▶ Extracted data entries
::::

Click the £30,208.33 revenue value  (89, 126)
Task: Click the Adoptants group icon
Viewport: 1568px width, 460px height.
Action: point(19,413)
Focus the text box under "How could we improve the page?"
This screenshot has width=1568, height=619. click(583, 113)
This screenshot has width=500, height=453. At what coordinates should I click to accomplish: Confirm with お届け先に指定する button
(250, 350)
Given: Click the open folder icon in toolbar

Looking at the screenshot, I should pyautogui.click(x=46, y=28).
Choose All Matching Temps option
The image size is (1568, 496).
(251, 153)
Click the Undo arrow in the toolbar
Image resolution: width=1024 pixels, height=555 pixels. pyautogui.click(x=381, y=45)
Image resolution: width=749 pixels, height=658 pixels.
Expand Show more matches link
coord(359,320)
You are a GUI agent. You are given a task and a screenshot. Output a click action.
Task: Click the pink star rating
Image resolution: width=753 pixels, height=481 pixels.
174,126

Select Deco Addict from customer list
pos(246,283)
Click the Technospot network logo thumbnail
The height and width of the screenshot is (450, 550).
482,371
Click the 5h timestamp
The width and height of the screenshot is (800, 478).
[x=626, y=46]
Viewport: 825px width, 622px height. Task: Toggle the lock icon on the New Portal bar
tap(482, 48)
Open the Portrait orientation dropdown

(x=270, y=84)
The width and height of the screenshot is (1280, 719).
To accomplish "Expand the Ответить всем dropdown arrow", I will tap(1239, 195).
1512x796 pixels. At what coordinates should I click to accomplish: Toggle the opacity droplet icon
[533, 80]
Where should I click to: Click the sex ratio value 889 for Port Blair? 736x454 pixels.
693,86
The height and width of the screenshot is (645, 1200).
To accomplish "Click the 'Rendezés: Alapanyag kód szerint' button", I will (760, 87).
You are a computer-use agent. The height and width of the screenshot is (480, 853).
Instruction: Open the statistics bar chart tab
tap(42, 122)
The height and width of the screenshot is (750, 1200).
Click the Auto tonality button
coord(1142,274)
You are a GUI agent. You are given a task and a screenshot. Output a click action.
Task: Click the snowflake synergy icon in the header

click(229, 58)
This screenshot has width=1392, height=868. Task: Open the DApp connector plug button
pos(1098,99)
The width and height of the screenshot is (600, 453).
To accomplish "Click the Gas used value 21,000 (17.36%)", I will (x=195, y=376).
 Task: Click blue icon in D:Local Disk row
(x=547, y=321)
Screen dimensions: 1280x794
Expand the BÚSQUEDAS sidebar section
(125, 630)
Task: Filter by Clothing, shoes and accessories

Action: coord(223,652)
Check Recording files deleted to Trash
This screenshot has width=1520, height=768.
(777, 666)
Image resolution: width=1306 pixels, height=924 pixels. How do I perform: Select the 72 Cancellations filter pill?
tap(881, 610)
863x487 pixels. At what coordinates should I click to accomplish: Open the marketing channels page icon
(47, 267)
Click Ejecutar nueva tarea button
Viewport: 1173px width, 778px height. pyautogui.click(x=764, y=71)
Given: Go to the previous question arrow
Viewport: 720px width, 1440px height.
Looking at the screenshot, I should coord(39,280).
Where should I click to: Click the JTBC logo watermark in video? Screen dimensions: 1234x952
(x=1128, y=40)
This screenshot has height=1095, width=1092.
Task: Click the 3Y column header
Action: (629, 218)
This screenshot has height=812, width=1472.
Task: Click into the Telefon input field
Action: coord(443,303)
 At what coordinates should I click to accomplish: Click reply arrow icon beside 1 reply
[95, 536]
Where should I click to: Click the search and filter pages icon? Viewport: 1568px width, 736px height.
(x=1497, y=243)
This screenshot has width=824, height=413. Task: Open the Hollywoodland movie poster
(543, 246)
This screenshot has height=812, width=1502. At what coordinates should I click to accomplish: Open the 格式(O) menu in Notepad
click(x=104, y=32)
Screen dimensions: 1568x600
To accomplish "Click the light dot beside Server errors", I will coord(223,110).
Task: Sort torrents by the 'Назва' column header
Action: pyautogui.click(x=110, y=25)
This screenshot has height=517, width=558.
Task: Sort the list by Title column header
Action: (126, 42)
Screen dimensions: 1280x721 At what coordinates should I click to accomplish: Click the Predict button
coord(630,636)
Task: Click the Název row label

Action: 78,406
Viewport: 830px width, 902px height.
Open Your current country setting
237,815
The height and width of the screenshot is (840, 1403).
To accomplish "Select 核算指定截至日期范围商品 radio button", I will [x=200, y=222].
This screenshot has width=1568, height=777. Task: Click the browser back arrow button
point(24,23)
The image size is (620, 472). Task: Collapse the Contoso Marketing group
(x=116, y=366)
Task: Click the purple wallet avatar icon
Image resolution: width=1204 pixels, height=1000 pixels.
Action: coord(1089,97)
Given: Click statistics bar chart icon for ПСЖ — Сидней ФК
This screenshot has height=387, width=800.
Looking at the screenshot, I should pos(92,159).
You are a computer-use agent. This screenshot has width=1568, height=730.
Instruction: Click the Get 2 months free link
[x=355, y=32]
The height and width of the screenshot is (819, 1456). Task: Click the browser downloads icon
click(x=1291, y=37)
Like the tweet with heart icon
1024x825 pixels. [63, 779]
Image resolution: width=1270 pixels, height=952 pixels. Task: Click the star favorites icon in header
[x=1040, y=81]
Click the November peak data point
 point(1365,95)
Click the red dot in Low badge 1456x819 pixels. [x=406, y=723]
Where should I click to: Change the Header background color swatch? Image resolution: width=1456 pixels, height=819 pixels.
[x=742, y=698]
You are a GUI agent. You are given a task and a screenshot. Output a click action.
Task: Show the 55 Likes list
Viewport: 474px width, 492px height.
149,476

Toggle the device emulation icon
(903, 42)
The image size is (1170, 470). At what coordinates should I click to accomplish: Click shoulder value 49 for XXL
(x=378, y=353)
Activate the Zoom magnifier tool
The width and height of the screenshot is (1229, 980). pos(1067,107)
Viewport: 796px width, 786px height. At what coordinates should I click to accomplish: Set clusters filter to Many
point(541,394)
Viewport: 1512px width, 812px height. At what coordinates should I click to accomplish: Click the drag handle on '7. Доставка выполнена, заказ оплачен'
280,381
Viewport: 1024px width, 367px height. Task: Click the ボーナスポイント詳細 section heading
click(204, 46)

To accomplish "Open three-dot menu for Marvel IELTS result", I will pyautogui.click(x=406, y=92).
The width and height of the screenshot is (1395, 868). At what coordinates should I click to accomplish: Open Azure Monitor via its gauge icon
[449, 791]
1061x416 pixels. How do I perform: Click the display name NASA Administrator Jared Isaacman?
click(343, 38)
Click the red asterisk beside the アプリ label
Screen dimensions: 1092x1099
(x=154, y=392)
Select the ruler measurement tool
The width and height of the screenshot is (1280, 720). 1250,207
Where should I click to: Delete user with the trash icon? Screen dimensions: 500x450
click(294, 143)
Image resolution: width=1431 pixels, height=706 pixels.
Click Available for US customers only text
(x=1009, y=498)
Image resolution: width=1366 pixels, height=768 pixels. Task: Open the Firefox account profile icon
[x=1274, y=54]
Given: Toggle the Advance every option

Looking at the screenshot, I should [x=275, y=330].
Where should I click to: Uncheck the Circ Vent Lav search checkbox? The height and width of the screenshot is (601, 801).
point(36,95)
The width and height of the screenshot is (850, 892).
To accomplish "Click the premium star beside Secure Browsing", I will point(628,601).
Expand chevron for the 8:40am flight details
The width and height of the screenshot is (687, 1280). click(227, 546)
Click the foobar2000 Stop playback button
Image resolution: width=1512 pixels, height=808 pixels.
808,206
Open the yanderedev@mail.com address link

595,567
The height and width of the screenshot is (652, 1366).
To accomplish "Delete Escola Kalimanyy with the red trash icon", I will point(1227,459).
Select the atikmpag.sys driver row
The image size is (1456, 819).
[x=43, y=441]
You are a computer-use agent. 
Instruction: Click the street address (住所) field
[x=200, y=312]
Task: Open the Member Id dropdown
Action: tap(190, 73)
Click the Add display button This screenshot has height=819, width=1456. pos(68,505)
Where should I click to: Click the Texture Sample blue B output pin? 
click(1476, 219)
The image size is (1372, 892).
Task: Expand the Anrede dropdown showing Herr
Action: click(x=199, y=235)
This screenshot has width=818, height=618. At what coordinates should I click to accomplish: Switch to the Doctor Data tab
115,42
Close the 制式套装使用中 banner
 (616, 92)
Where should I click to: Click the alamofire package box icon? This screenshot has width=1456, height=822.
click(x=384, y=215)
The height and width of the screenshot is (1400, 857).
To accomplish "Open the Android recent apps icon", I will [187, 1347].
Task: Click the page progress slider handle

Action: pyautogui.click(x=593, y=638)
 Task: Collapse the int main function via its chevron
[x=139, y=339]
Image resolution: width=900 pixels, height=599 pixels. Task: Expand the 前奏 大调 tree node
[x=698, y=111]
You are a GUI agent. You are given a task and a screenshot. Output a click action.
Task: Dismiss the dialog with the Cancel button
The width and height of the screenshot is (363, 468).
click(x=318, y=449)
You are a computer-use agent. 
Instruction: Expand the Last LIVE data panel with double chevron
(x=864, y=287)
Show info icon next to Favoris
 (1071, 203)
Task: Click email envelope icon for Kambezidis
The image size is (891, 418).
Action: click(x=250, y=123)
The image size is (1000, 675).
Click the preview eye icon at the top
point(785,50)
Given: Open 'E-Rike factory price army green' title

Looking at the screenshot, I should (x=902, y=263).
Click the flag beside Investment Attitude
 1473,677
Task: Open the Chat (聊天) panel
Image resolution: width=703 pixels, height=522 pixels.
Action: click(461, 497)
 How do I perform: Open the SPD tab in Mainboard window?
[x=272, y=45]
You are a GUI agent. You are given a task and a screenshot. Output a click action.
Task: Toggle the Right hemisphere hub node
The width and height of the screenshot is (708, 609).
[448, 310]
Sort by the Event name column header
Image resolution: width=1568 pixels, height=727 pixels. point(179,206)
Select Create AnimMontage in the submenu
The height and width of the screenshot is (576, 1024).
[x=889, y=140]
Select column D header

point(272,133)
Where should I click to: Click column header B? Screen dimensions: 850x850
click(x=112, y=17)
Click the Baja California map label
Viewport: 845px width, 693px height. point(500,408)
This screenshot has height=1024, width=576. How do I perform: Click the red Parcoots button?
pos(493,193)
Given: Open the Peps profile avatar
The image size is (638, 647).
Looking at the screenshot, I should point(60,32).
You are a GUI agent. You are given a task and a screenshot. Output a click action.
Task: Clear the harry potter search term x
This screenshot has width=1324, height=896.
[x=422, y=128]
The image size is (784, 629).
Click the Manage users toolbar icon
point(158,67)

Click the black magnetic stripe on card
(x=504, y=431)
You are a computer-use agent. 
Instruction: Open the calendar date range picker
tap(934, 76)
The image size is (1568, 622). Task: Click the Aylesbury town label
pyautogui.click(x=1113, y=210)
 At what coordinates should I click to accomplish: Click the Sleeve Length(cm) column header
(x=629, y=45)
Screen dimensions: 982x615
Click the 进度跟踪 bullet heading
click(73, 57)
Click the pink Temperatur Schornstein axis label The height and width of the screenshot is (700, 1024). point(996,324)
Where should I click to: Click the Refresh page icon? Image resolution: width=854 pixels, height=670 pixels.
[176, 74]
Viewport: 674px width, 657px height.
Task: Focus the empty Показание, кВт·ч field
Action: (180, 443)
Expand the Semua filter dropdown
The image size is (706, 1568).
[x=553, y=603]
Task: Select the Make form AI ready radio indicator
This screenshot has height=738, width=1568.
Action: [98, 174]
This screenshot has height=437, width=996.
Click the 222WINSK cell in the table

::::

▶ Directions
Copy the rows above verbatim, from the line containing "Screen dimensions: 1568x600" up to and including the line containing "[x=355, y=32]".

▶ Answer for the task
Screen dimensions: 1568x600
To accomplish "Click the light dot beside Server errors", I will coord(223,110).
Task: Sort torrents by the 'Назва' column header
Action: pyautogui.click(x=110, y=25)
This screenshot has height=517, width=558.
Task: Sort the list by Title column header
Action: (126, 42)
Screen dimensions: 1280x721 At what coordinates should I click to accomplish: Click the Predict button
coord(630,636)
Task: Click the Název row label

Action: 78,406
Viewport: 830px width, 902px height.
Open Your current country setting
237,815
The height and width of the screenshot is (840, 1403).
To accomplish "Select 核算指定截至日期范围商品 radio button", I will [x=200, y=222].
This screenshot has width=1568, height=777. Task: Click the browser back arrow button
point(24,23)
The image size is (620, 472). Task: Collapse the Contoso Marketing group
(x=116, y=366)
Task: Click the purple wallet avatar icon
Image resolution: width=1204 pixels, height=1000 pixels.
Action: coord(1089,97)
Given: Click statistics bar chart icon for ПСЖ — Сидней ФК
This screenshot has height=387, width=800.
Looking at the screenshot, I should pos(92,159).
You are a computer-use agent. This screenshot has width=1568, height=730.
Instruction: Click the Get 2 months free link
[x=355, y=32]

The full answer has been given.